→ TASK SET:
**a.** From the Genius Hour post about researching in Portuguese, write out the passage from "I Am a Novice: a" up to and including "guide their time.".
**b.** In the Genius Hour post, what Portuguese word for recycling did the writer find on WordReference?
**c.** Please proceed with the Genius Hour post on researching recycling in Portuguese, picking up after its last sentence.

→ SOURCE DOCUMENT:

_ _ _ _

I Am a Novice: a Genius Hour Experiment, part 1
If I am truly to understand what it is for my students to research their passion in a language they don’t know, I will have to do the same. Yes, I’m a little ahead of the game having at least dabbled in four other languages, and I figure it’ll take a language with at least a similar alphabet to be able to compare the experience. And so I’ve decided I will research recycling in Portuguese, and I’m going to chronicle how I use my time so that I may better guide their time.
I spent my first Genius Hour in Portuguese bouncing around WordReference, Pinterest, Google Docs, Blogger. The first thing I realized was that I had no idea how to say recycling in Portuguese, and the next thing I realized was that I wasn’t exactly sure of the angle I wanted to pursue on my project. I did think I’d like to do something with recycling myself at home, so where better to look than Pinterest? So a quick WordReference to find reciclagem (which I can only guess is pronounced ray-SEE-cla-ghem?), pop it into Pinterest, and I’m off.
- I spent 10-15 minutes collecting pins on my new board. I looked for things with vocabulary I thought I might need (e.g. vidro) or ideas I might actually do, with materials I actually had, or things that were just nifty.
- I set up a Google Doc to collect vocabulary I wanted to use. I added the words from the pins (not a lot) and started thinking about what kinds of pins I might want to look for when I got more specific, when the “reciclagem” search got repetitive and needed to be pared down.

_ _ _ _

→ Collection entries:
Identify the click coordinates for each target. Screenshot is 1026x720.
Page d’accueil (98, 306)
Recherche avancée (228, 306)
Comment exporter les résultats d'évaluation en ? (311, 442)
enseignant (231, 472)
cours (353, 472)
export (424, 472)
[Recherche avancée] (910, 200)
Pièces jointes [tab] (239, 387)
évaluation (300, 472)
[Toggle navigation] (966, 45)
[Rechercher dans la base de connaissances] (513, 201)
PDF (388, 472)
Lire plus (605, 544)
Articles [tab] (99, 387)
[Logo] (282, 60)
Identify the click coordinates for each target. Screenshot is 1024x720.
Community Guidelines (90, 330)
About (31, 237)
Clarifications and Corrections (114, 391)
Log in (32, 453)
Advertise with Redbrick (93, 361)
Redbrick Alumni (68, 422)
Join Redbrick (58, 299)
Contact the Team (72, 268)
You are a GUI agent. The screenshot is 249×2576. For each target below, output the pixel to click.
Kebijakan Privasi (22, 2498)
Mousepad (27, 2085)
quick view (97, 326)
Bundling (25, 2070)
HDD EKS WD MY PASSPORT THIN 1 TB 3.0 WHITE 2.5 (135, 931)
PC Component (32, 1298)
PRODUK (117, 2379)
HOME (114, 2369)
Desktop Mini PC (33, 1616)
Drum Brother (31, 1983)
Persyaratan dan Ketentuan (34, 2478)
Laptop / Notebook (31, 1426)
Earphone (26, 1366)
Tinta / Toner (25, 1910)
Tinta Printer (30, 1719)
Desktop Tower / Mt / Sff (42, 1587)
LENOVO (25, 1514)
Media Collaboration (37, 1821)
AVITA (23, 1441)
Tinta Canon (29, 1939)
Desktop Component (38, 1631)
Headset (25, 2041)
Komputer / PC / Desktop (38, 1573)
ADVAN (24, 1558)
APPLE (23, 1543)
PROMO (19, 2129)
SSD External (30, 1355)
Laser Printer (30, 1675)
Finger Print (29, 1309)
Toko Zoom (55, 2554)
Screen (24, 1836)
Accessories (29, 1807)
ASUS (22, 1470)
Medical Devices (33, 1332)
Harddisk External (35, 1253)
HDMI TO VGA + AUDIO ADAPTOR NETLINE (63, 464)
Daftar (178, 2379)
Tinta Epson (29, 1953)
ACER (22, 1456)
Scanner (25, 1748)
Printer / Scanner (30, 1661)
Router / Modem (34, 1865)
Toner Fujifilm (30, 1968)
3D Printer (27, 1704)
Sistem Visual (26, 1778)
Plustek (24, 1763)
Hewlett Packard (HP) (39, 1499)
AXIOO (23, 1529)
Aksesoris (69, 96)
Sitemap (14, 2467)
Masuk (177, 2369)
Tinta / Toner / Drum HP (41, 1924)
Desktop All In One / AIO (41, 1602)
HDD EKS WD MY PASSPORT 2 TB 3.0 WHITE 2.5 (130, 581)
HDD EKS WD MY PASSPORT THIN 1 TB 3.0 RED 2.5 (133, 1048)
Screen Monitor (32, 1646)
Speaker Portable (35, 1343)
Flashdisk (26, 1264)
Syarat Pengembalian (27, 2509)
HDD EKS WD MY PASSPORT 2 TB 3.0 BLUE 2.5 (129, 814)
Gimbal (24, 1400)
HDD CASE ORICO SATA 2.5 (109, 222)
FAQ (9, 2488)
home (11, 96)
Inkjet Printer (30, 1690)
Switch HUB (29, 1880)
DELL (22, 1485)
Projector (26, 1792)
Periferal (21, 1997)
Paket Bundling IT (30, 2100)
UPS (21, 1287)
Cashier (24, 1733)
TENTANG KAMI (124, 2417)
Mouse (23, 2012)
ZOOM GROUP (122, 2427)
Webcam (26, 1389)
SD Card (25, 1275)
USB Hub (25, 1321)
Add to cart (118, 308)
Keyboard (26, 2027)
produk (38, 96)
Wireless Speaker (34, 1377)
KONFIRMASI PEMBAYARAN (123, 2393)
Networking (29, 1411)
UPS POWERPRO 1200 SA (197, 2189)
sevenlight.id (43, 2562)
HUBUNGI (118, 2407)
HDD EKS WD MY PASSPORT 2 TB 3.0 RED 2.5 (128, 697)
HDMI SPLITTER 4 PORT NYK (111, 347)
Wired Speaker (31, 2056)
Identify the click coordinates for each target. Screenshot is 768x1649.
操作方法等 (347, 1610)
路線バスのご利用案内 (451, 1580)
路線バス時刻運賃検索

_ _ _ _

→ ANSWERS TO THE EXERCISE:
**a.**
I Am a Novice: a Genius Hour Experiment, part 1
If I am truly to understand what it is for my students to research their passion in a language they don’t know, I will have to do the same. Yes, I’m a little ahead of the game having at least dabbled in four other languages, and I figure it’ll take a language with at least a similar alphabet to be able to compare the experience. And so I’ve decided I will research recycling in Portuguese, and I’m going to chronicle how I use my time so that I may better guide their time.

**b.** Reciclagem.

**c.**
- I added the things that came to mind that I had lying around that I wanted to make use of, back to WordReference, back to the Doc.
- I thought of how I would explain in Portuguese, what I was going to study and WordReferenced a few key verbs and verb phrases: I like, I have, I want, I need, I think.
- I set up a blog to record my thoughts on the direction I was headed with my project and why.
- My first post was 68 words, 20 of which I had to look up (I looked up about 30 anyway, if only for confirmation). I easily spent the largest part of my genius hour on the WordReferencing and composing, deciding what I needed to say and what I didn’t.
- I like
- I have
- I want
- I need
- I think
- I can
- I make
- Is
- Are
- My
- And
- But
- Because
- In
- Many
1 Comment
mmebunker · July 22, 2013 at 5:07 pm
I love this! I teach Late French Immersion, so the kids have one year of French before I get them. We did a out a round and a half of Genius Hour this year, but I was looking for a way to structure the language piece of it a bit more for them. Way to try it yourself… Thanks for the inspiration!